Na rápida segunda passagem pelo São Paulo, Autuori conquistou um título. Foi a amistosa Copa Eusébio, com vitória sobre o Benfica, em jogo único disputado em Portugal.
Campeão mundial em 2005, Paulo Autuori voltou ao Japão com o São Paulo, mas em situação bem diferente. Em crise, amargou o vice-campeonato da Copa Suruga ao perder para o Kashima Antlers.
Sem conseguir mostrar bons resultados no comando do São Paulo, Autuori inovou. A seu pedido, os treinos no CT da Barra Funda passaram a ser filmados para que ele pudesse analisar melhor o elenco.

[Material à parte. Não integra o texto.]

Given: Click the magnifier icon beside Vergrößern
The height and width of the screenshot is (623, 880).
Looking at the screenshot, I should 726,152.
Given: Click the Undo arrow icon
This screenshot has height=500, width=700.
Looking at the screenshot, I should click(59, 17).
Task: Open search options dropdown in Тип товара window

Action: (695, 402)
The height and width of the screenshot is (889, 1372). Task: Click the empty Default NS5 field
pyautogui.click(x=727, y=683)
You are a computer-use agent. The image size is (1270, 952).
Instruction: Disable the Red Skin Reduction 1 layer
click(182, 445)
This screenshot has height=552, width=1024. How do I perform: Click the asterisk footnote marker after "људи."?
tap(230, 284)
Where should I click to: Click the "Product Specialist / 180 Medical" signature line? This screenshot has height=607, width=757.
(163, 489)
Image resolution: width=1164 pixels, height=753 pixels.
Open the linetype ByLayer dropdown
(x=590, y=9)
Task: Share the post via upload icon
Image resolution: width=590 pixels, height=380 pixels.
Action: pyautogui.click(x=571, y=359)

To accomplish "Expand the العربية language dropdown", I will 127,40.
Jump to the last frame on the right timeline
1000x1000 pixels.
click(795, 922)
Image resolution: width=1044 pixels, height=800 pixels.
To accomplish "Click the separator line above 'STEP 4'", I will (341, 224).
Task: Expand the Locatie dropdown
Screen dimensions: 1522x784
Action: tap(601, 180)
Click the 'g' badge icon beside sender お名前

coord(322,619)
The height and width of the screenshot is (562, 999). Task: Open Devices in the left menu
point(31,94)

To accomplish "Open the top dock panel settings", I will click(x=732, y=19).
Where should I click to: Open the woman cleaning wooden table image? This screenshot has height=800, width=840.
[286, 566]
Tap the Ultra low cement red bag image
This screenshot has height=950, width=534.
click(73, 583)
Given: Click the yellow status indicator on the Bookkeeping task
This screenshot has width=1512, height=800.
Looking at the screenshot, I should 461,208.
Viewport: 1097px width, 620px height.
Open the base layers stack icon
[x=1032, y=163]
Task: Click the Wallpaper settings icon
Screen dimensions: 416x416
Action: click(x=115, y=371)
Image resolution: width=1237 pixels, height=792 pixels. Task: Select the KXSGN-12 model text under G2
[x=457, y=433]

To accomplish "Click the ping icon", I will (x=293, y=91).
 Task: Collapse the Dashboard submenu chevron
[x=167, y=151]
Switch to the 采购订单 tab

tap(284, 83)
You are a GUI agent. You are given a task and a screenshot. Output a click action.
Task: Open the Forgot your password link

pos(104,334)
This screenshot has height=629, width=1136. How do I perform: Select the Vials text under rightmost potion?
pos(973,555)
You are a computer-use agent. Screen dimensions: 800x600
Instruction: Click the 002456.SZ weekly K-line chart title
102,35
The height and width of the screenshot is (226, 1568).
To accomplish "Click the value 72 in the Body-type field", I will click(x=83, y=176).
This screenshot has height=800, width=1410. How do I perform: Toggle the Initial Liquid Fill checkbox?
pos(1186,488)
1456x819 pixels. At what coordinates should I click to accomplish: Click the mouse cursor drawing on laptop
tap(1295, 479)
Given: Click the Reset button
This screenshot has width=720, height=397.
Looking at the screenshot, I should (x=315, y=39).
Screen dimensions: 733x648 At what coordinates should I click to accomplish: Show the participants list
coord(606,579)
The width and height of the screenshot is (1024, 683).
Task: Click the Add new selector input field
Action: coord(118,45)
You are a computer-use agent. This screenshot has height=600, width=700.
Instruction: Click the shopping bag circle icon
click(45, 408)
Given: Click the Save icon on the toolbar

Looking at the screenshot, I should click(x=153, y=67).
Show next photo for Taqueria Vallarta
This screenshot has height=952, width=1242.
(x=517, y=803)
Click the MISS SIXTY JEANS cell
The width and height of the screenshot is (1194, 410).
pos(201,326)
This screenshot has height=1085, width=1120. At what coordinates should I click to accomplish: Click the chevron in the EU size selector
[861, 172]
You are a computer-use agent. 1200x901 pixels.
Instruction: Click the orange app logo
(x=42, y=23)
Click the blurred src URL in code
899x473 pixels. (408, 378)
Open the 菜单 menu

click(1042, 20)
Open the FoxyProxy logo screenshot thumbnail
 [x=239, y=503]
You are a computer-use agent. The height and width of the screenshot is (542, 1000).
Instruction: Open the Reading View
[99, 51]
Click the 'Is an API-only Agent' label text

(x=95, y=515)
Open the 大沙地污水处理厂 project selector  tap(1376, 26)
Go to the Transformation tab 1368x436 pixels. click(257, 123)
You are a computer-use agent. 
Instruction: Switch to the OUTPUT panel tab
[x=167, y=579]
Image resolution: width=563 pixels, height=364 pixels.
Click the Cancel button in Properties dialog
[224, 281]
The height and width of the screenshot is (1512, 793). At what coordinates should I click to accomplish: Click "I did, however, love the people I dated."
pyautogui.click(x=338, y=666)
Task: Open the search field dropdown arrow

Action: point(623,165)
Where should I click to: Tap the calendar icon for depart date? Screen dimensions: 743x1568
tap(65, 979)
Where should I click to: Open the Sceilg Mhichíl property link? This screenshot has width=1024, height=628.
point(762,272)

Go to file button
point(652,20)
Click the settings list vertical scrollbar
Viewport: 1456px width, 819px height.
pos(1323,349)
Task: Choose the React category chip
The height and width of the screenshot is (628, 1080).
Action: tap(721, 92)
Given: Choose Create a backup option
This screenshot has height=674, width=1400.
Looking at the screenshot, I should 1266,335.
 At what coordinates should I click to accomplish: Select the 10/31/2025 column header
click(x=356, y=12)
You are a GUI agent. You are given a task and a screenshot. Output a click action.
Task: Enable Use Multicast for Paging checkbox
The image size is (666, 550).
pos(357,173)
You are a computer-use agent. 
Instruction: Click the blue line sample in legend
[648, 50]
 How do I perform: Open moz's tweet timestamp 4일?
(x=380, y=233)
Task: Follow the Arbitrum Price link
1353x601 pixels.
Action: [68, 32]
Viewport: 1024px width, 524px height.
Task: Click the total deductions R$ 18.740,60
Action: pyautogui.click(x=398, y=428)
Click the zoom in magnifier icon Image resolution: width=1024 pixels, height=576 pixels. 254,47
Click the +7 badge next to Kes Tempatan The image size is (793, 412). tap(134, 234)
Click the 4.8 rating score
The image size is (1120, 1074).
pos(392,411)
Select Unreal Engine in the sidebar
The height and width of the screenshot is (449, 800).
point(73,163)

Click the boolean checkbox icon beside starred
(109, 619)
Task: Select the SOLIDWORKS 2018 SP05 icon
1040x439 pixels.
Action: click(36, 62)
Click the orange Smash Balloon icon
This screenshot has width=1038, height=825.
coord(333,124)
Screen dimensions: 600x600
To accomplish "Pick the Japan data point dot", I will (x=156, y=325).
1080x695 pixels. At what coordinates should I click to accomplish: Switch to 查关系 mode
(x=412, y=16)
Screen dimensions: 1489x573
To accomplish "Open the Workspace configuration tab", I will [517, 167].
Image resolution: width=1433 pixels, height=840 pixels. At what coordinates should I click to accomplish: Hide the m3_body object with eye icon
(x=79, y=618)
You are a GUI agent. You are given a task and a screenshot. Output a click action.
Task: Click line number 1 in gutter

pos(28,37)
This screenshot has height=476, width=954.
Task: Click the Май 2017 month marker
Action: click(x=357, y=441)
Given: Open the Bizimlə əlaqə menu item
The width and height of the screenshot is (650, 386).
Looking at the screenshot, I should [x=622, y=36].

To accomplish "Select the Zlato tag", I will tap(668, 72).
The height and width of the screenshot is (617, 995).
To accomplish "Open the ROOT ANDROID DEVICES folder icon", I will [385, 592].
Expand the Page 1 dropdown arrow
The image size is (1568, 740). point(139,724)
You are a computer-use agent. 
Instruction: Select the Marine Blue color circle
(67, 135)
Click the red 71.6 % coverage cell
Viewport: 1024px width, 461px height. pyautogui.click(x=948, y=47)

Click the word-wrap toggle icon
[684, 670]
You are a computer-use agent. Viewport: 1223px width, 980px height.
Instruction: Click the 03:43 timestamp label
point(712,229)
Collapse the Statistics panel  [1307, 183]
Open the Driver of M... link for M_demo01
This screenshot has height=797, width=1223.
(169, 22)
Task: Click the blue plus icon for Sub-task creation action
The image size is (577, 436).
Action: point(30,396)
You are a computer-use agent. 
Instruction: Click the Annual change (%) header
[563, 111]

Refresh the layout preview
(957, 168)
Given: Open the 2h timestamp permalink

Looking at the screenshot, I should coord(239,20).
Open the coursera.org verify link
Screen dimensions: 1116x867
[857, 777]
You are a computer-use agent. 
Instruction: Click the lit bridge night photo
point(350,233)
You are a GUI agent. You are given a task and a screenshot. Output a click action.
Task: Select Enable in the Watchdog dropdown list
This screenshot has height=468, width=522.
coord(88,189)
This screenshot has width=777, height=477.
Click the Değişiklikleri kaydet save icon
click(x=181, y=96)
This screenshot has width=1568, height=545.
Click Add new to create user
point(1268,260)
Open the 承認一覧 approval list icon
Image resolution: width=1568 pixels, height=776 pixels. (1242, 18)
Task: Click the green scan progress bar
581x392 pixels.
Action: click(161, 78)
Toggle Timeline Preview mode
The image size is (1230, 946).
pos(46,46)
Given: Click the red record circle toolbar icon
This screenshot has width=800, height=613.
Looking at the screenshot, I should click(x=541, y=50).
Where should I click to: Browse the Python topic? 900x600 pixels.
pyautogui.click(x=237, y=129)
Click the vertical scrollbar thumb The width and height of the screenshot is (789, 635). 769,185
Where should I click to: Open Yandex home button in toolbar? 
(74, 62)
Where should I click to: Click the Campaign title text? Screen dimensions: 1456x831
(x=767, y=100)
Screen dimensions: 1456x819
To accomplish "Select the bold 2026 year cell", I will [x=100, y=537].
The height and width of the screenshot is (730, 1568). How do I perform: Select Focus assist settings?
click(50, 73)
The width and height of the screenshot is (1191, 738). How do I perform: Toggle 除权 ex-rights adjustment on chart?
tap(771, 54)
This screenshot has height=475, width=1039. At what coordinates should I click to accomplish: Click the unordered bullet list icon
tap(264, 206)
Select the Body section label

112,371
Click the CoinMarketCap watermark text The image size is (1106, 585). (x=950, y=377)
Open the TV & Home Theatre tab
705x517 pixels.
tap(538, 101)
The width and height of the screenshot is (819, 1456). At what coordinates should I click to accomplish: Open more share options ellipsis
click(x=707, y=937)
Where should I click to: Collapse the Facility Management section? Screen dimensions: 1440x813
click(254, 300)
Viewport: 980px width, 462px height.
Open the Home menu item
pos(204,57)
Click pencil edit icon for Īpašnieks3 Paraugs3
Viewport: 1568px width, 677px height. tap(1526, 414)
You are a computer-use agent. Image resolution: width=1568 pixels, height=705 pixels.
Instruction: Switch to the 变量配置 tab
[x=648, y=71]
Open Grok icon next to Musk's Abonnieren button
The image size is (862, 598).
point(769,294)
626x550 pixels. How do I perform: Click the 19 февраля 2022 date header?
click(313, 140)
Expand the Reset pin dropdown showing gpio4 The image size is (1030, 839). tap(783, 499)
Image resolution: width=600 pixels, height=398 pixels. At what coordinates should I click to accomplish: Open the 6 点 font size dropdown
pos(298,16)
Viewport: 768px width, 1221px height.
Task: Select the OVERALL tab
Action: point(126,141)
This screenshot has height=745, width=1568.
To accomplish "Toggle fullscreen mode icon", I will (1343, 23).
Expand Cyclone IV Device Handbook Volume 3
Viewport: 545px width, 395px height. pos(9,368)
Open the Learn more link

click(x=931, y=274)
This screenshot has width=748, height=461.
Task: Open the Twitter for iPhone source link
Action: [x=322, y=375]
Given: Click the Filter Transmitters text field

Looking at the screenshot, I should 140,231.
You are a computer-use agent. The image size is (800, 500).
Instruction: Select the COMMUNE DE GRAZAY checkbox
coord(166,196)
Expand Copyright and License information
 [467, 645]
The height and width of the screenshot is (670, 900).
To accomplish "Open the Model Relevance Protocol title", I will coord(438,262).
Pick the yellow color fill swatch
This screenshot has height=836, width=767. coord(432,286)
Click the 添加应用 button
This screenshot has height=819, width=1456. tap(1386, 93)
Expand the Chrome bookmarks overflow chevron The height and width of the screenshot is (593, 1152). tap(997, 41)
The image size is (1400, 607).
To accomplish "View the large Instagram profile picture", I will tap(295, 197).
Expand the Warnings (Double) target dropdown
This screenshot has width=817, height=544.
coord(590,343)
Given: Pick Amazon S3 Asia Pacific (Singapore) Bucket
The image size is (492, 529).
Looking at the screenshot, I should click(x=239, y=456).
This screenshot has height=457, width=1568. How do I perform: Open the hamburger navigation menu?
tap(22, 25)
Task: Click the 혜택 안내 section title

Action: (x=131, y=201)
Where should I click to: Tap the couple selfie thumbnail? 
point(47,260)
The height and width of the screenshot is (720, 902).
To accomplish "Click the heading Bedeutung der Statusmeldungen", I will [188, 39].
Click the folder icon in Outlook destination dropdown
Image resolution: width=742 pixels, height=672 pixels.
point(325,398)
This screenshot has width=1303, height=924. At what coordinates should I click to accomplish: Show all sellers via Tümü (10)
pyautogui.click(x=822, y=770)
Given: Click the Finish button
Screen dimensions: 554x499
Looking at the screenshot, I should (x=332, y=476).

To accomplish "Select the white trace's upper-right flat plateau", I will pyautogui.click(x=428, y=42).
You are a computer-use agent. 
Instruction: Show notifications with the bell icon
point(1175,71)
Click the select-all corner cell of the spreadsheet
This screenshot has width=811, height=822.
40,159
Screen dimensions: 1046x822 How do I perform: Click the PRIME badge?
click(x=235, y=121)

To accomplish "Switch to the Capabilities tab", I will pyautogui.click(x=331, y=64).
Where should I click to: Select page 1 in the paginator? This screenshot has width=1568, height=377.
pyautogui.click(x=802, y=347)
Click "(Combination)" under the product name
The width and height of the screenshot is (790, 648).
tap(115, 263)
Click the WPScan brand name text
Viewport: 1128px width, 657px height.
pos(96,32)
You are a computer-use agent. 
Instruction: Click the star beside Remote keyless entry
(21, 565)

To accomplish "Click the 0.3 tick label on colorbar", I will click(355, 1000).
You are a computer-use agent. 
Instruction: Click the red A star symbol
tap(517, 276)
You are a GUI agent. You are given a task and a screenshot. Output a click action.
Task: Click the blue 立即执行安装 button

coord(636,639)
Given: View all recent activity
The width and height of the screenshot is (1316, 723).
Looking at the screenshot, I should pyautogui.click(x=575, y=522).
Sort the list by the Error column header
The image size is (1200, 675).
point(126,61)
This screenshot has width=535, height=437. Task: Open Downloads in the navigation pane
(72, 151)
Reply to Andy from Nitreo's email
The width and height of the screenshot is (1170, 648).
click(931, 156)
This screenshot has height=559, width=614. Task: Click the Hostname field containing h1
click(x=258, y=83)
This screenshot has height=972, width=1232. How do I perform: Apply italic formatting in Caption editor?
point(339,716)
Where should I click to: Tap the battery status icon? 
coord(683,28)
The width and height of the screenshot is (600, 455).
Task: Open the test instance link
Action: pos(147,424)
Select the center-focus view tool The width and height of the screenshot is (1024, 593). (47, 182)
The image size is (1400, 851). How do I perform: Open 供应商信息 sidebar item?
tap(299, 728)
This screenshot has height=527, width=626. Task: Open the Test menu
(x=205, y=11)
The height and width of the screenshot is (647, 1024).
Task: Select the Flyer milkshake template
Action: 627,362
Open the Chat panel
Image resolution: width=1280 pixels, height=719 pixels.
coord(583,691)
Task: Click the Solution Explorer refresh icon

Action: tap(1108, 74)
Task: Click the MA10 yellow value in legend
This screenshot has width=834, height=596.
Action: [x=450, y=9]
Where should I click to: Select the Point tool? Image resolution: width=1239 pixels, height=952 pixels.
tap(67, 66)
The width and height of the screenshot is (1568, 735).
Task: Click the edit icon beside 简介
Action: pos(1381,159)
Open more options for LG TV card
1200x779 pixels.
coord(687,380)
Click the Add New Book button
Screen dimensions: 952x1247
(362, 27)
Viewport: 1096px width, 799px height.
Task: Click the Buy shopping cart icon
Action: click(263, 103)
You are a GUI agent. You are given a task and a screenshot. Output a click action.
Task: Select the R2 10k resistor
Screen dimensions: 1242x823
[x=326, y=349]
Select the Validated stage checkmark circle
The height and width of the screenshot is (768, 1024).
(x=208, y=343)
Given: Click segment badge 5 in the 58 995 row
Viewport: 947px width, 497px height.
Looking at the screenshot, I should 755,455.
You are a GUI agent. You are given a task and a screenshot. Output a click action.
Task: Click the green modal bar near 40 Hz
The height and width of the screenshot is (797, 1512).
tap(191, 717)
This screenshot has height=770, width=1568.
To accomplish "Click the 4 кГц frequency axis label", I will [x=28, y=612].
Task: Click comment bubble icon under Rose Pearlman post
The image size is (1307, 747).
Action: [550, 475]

Em seu melhor momento em dois meses, Paulo Autuori conseguiu cinco jogos de invencibilidade, com três empates e duas vitórias - na primeira, contra o Fluminense, havia sal grosso na escadaria do Morumbi.

Tempos depois de a diretoria ter findado as improvisações de Ney Franco, Paulo Autuori escalou o volante Rodrigo Caio como zagueiro. Paulo Miranda também atuou na lateral.
Rogério Ceni já havia perdido um pênalti contra o Bayern de Munique. Ao desperdiçar outro, contra a Portuguesa, Autuori o tirou do posto. Mas Ceni voltou mais tarde, diante do Criciúma, e errou a cobrança novamente.

A derrota derradeira foi para o Couto Pereira, com dois gols de um velho carrasco são-paulino: o meia Alex. No dia seguinte, Paulo Autuori foi informado de sua demissão.